→ STATED PROBLEM
Please give every line of the listing below as a JSON list of strings, one string per line, leaving out blank lines.

→ Word and element location listing
--------------------

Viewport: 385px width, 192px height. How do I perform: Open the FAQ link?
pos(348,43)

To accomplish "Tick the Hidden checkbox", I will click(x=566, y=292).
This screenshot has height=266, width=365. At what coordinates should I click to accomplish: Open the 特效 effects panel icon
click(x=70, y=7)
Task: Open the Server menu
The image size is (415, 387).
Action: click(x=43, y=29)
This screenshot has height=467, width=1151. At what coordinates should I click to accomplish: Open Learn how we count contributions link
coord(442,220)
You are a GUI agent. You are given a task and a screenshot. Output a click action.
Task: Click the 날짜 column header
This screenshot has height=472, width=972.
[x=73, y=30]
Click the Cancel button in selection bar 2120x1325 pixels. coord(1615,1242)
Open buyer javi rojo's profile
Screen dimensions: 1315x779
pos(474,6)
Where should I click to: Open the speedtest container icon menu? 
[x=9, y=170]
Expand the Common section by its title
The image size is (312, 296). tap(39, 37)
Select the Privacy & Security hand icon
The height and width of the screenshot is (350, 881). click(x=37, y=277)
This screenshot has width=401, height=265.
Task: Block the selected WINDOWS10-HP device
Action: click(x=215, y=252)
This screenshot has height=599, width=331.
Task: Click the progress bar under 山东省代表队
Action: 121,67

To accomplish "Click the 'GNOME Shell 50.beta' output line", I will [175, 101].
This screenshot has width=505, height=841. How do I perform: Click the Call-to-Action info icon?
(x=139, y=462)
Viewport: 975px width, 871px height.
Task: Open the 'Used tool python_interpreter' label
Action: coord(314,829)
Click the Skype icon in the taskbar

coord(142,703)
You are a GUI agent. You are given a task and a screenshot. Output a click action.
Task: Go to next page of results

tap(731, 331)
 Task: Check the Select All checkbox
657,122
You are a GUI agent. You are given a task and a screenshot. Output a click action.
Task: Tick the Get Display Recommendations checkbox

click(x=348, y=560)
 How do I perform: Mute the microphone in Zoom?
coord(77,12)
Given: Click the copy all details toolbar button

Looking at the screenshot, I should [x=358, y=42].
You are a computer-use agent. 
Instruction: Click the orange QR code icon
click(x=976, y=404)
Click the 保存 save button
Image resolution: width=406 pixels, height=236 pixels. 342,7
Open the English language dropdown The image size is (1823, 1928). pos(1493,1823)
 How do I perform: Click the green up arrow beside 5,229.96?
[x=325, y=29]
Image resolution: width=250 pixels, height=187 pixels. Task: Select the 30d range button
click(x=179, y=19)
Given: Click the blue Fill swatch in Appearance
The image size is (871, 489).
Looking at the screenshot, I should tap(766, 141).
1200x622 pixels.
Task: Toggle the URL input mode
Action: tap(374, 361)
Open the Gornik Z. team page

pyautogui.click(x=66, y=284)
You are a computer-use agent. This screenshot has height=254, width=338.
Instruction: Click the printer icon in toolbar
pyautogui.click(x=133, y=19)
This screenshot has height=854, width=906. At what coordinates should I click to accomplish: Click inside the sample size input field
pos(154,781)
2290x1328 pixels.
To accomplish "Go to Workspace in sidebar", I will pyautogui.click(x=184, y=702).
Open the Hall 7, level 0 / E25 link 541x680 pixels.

--------------------

→ EXERCISE SOLUTION
[
  "Viewport: 385px width, 192px height. How do I perform: Open the FAQ link?",
  "pos(348,43)",
  "To accomplish \"Tick the Hidden checkbox\", I will click(x=566, y=292).",
  "This screenshot has height=266, width=365. At what coordinates should I click to accomplish: Open the 特效 effects panel icon",
  "click(x=70, y=7)",
  "Task: Open the Server menu",
  "The image size is (415, 387).",
  "Action: click(x=43, y=29)",
  "This screenshot has height=467, width=1151. At what coordinates should I click to accomplish: Open Learn how we count contributions link",
  "coord(442,220)",
  "You are a GUI agent. You are given a task and a screenshot. Output a click action.",
  "Task: Click the 날짜 column header",
  "This screenshot has height=472, width=972.",
  "[x=73, y=30]",
  "Click the Cancel button in selection bar 2120x1325 pixels. coord(1615,1242)",
  "Open buyer javi rojo's profile",
  "Screen dimensions: 1315x779",
  "pos(474,6)",
  "Where should I click to: Open the speedtest container icon menu? ",
  "[x=9, y=170]",
  "Expand the Common section by its title",
  "The image size is (312, 296). tap(39, 37)",
  "Select the Privacy & Security hand icon",
  "The height and width of the screenshot is (350, 881). click(x=37, y=277)",
  "This screenshot has width=401, height=265.",
  "Task: Block the selected WINDOWS10-HP device",
  "Action: click(x=215, y=252)",
  "This screenshot has height=599, width=331.",
  "Task: Click the progress bar under 山东省代表队",
  "Action: 121,67",
  "To accomplish \"Click the 'GNOME Shell 50.beta' output line\", I will [175, 101].",
  "This screenshot has width=505, height=841. How do I perform: Click the Call-to-Action info icon?",
  "(x=139, y=462)",
  "Viewport: 975px width, 871px height.",
  "Task: Open the 'Used tool python_interpreter' label",
  "Action: coord(314,829)",
  "Click the Skype icon in the taskbar",
  "coord(142,703)",
  "You are a GUI agent. You are given a task and a screenshot. Output a click action.",
  "Task: Go to next page of results",
  "tap(731, 331)",
  " Task: Check the Select All checkbox",
  "657,122",
  "You are a GUI agent. You are given a task and a screenshot. Output a click action.",
  "Task: Tick the Get Display Recommendations checkbox",
  "click(x=348, y=560)",
  " How do I perform: Mute the microphone in Zoom?",
  "coord(77,12)",
  "Given: Click the copy all details toolbar button",
  "Looking at the screenshot, I should [x=358, y=42].",
  "You are a computer-use agent. ",
  "Instruction: Click the orange QR code icon",
  "click(x=976, y=404)",
  "Click the 保存 save button",
  "Image resolution: width=406 pixels, height=236 pixels. 342,7",
  "Open the English language dropdown The image size is (1823, 1928). pos(1493,1823)",
  " How do I perform: Click the green up arrow beside 5,229.96?",
  "[x=325, y=29]",
  "Image resolution: width=250 pixels, height=187 pixels. Task: Select the 30d range button",
  "click(x=179, y=19)",
  "Given: Click the blue Fill swatch in Appearance",
  "The image size is (871, 489).",
  "Looking at the screenshot, I should tap(766, 141).",
  "1200x622 pixels.",
  "Task: Toggle the URL input mode",
  "Action: tap(374, 361)",
  "Open the Gornik Z. team page",
  "pyautogui.click(x=66, y=284)",
  "You are a computer-use agent. This screenshot has height=254, width=338.",
  "Instruction: Click the printer icon in toolbar",
  "pyautogui.click(x=133, y=19)",
  "This screenshot has height=854, width=906. At what coordinates should I click to accomplish: Click inside the sample size input field",
  "pos(154,781)",
  "2290x1328 pixels.",
  "To accomplish \"Go to Workspace in sidebar\", I will pyautogui.click(x=184, y=702).",
  "Open the Hall 7, level 0 / E25 link 541x680 pixels."
]